Le soluzioni di Corbyn sono, insomma, radicali ma di buon senso. Non certo meno radicali di quelle dei conservatori di David Cameron, che stanno smantellando il welfare mentre aiutano le imprese per ragioni ideologiche, non economiche. Sempre Martin Wolf del Financial Times evoca un parallelo tra Corbyn e il primo Tony Blair, a inizio degli anni Novanta: una sinistra che fa una diagnosi del mondo e delle sfide che ha di fronte e propone soluzioni drastiche, invece che limitarsi a piccoli aggiustamenti al margine.
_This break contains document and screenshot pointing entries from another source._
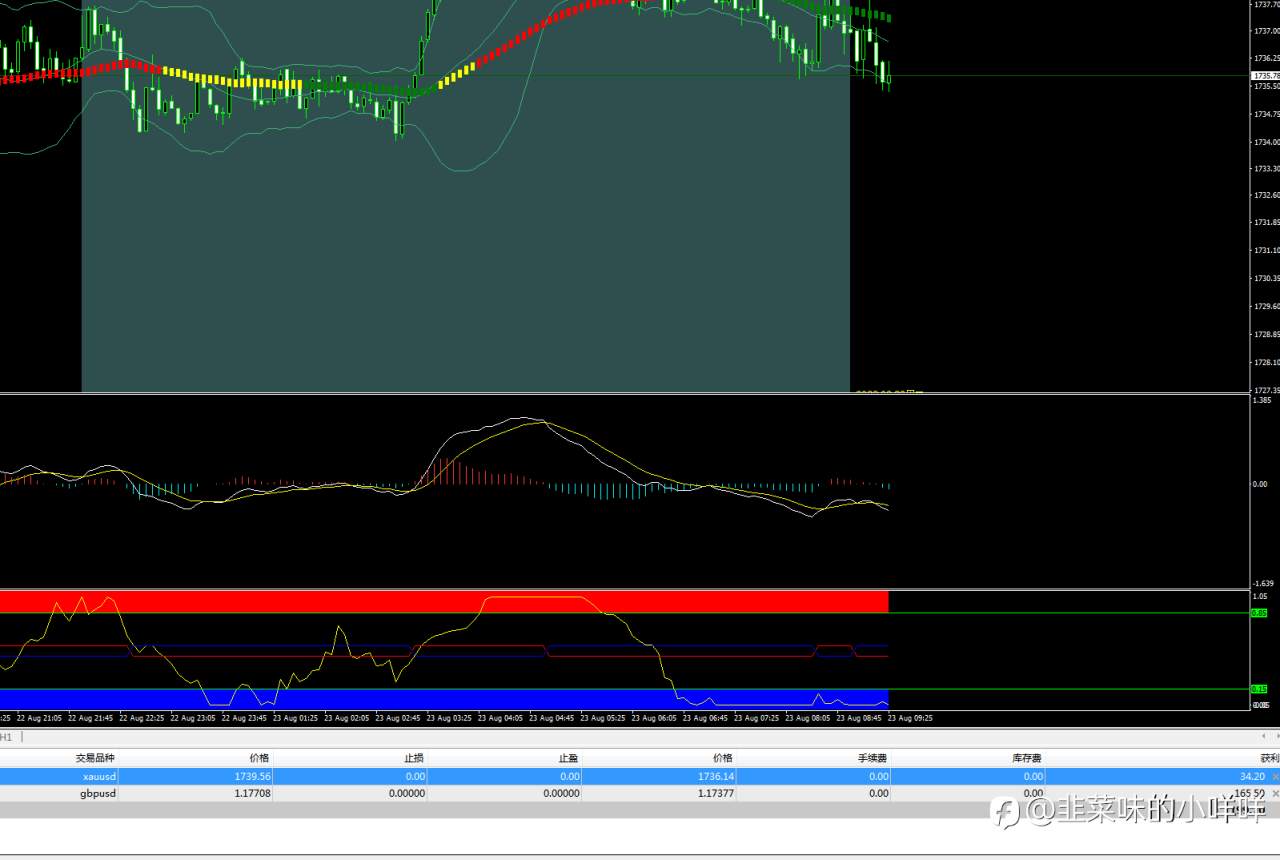
Task: Close the gbpusd order with its X icon
Action: [1274, 793]
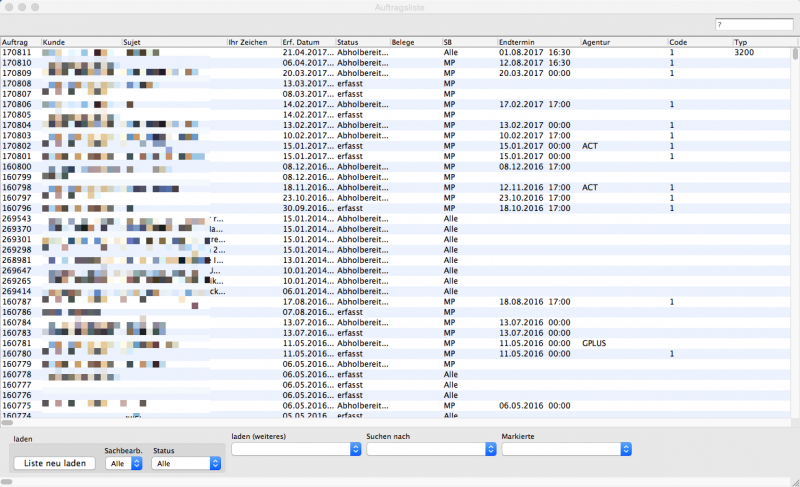The width and height of the screenshot is (800, 487).
Task: Open the laden (weiteres) dropdown
Action: (x=296, y=450)
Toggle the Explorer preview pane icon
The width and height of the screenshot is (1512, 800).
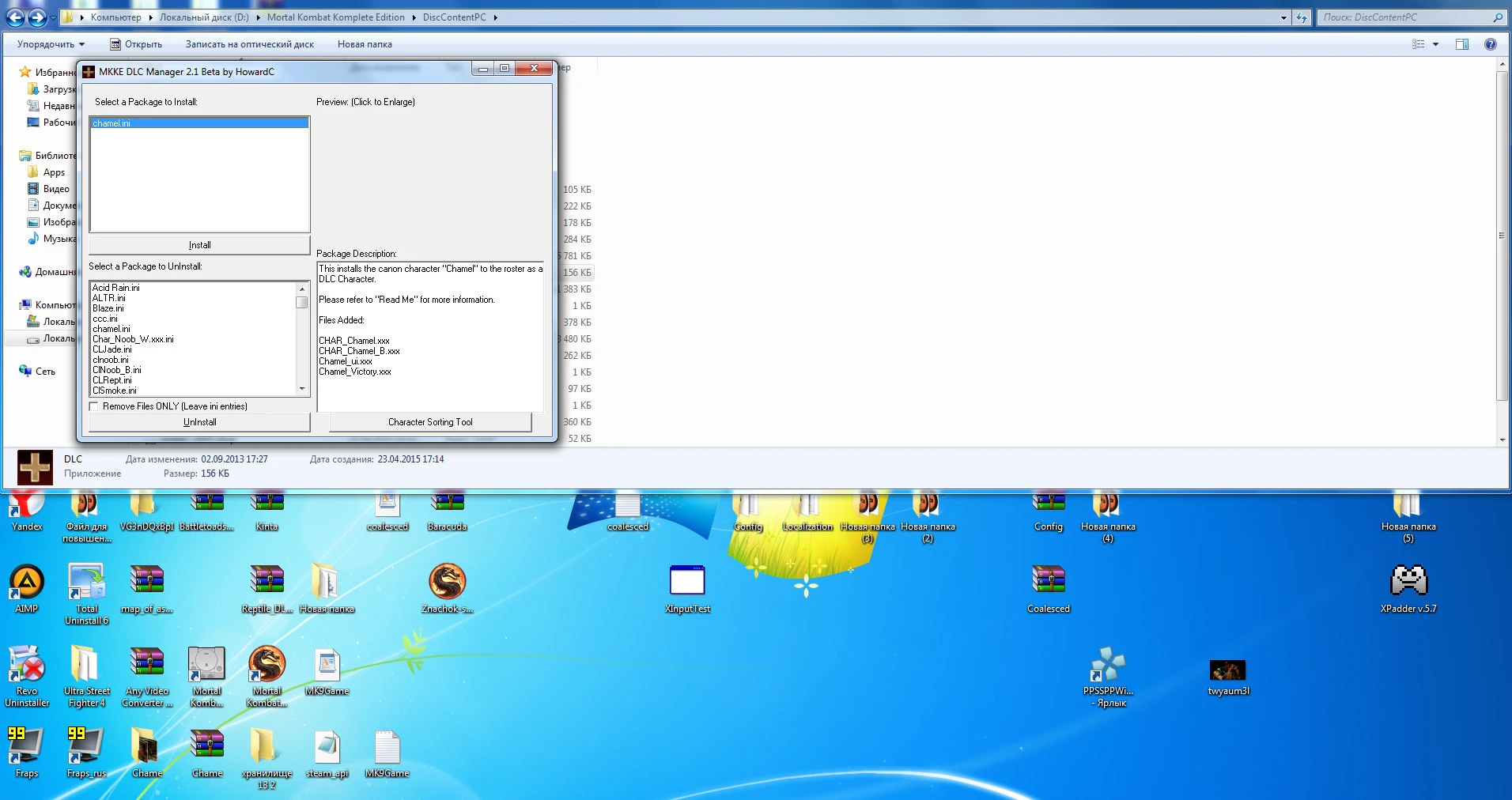tap(1462, 44)
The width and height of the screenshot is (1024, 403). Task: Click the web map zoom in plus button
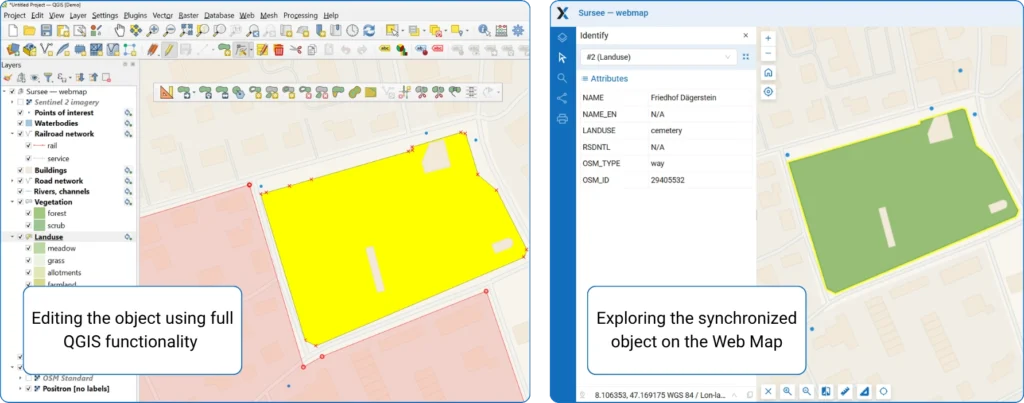click(x=768, y=38)
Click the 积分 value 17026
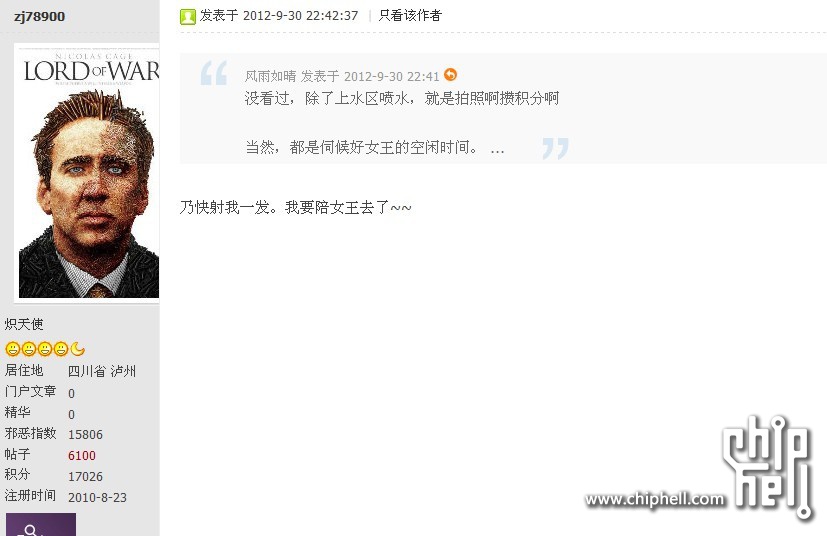 [x=85, y=476]
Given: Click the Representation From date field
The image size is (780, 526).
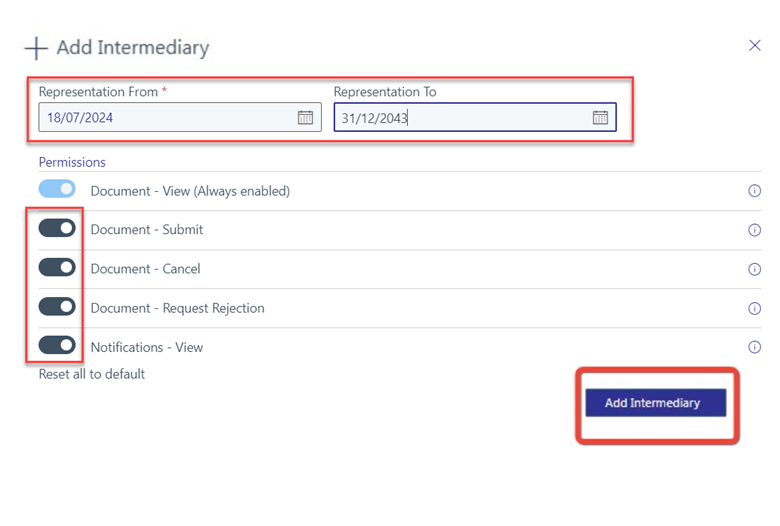Looking at the screenshot, I should (165, 118).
Tutt’altra storia rispetto a Tsipras che ha vinto le elezioni senza avere alcuna possibilità di mantenere le demagogiche promesse della campagna elettorale. E che, con un misto di ingenuità, idealismo e furbizia tattica mista a ottusità strategica, ha congelato i rapporti tra Unione europea e Atene per mesi e mesi.

Tsipras è un leader che non poteva perdere ma che neppure poteva governare. Corbyn, almeno per ora, sembra un leader che non può vincere ma che avrebbe idee molto interessanti da vedere applicate. Troppo presto per immaginare come finirà. Ma il rosso del nuovo capo dei laburisti è decisamente più carico e convinto di quello di Syriza in Grecia. E la scommessa della sinistra inglese molto più interessante.